◆ **Directions for this task**
This task calls for copying each line below that contains "computer".
::::::::
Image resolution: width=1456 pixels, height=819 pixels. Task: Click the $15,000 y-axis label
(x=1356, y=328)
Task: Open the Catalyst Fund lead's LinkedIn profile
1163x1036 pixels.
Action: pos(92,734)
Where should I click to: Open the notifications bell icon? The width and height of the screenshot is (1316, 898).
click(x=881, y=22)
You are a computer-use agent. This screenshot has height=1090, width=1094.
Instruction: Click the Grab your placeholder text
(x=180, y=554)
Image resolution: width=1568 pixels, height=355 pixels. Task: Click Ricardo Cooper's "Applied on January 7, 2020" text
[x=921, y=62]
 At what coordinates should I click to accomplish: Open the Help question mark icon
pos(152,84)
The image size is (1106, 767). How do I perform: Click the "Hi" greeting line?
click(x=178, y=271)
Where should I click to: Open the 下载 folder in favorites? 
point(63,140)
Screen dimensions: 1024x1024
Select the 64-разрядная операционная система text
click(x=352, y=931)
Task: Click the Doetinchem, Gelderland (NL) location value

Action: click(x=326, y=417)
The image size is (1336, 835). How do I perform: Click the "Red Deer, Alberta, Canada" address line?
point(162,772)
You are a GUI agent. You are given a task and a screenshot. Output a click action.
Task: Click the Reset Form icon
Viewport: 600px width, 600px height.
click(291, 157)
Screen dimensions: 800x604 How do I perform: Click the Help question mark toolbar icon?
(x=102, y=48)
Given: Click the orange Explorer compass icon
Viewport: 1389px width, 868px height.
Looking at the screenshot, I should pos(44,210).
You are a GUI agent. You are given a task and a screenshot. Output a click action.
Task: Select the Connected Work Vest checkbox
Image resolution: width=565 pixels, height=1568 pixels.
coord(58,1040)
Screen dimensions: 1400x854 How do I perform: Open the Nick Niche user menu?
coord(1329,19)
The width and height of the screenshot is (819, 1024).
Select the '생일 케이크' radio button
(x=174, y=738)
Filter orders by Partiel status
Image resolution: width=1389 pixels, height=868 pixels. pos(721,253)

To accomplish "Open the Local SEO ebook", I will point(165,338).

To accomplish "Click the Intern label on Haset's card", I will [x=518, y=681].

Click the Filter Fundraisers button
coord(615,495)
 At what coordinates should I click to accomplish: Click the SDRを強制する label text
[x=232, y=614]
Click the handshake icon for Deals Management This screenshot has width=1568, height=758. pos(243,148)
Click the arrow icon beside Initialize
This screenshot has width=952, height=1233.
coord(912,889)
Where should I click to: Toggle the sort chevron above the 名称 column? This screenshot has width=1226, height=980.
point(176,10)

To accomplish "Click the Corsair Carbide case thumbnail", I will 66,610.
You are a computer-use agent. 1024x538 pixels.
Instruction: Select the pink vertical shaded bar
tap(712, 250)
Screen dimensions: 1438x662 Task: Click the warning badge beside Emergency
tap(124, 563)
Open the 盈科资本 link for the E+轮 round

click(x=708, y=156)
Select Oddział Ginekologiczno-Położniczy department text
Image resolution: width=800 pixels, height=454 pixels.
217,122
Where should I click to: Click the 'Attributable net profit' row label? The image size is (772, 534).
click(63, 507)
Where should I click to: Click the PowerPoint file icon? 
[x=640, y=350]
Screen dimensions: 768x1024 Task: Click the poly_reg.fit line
::::::::
◆ **Solution**
You are a computer-use agent. This screenshot has height=1090, width=1094.
You are a computer-use agent. 1024x538 pixels.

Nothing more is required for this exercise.